Presumably that was better than Mexico. “Um-hmm.”
“Lilah. That’s so far. And a temp job. Why would you travel across the country for a temp job?”
It was late April, and still Boston was cold, wet, and gray. Santa Cruz was sunny and seventy, like it almost always was. Delilah had never been there, but the year her family had spent in Monterey while her father taught at the Naval Postgraduate School had been the favorite of her childhood. No one knew her there. No ghosts lived there—at least, none from her past.
“The company offered me a year’s salary plus housing to cover a six-month maternity leave. I can work and take my time finding a permanent position. Even if I hate it and don’t want to stay in the area, it will give me time to look anywhere I want.”
“You didn’t even go interview. How can you take a job sight unseen?”
“I spoke with the owner on the phone. He sounded exactly like my grandfather. He thinks his AA walks on water and will do anything to keep her happy. I spoke with her, too. She loves him right back. It sounds perfect. If it’s not, well—six months, that’s all. I’ll find something else.”
“Another AA job.” It was a complaint, not a question.
Delilah stifled a groan. She didn’t want to go there again. Yes, she had a BA in business
from BU. Sure, she could run her own company if she wanted to.
She didn’t.
She was good at her job—great at it, even. Like every good AA, she had the skills that made a business work. She kept every ball in the air, dotted every i, did everything but leap over tall buildings. And she was perfectly happy doing it. She enjoyed implementing other people’s big decisions—she was damn good at it. She just didn’t want to make the important calls herself.
She didn’t want to be CEO.
“It’s what I like. Please don’t make me defend it again. You left your vice president position to raise the Bear, here.

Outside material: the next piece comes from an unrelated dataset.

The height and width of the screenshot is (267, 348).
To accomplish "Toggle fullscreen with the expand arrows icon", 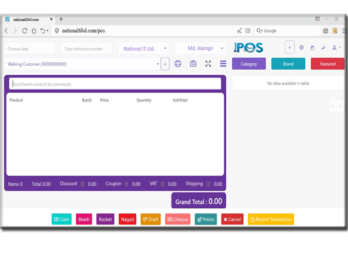I will 208,64.
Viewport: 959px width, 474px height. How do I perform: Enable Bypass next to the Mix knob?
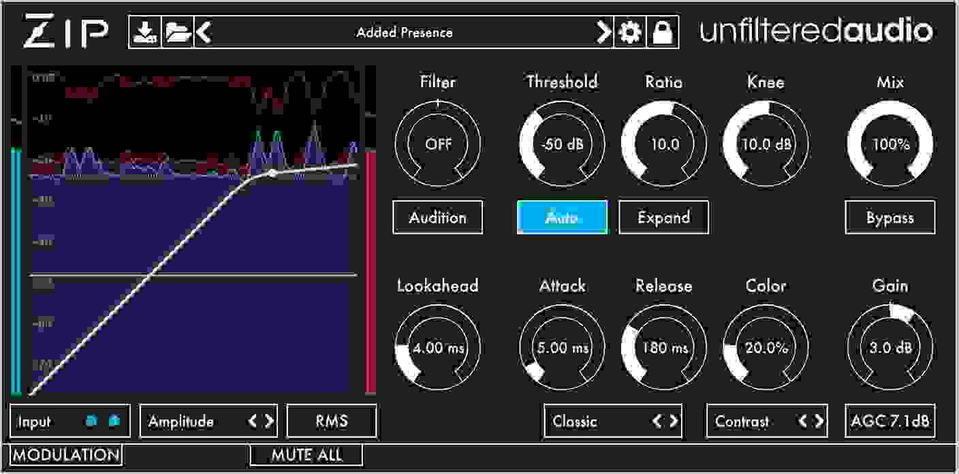pos(890,217)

I don’t nag about a decision that was right for you, do I?”
Sarah rolled her shoulders and kissed her baby for the twenty-third time that hour. “You’re right. I’m okay with your decision about your work, but…it’s so far away.”
Delilah felt the pain of it, too. Both Navy kids, she and Sarah had few friends they could claim from childhood. One each, to be exact. Their fathers had been shipmates off and on, and in the same division, so their careers—and families—had intersected several times. The girls had chosen the same college so they could be together.
And they’d both settled in Boston after. Sarah had worked her way up in banking until she married the brother of a coworker and gave birth to the first of what Delilah was sure would be several children. Bruce Sr. loved her madly, Sarah adored him, and they had both fallen ridiculously, almost embarrassingly hard for their son.
Delilah might have jumped onboard, taking the mommy track, too, except her own decision to marry had been a mistake. She was twenty-three when she chose Isaac, or, rather, let him choose her. He’d been a charming scoundrel, only she hadn’t seen the scoundrel part until it was too late. Once they were married, he moved from job to lame job, using equally lame excuses to quit one and taking painfully long, self-indulgent spells to find another. After she miscarried her first pregnancy—a heartbreaking loss she suffered through alone—she’d realized that adding children to their rocky marriage would be a mistake. She was the only real wage earner, and it was more than clear that Isaac couldn’t be counted on for responsible childcare. Or anything else.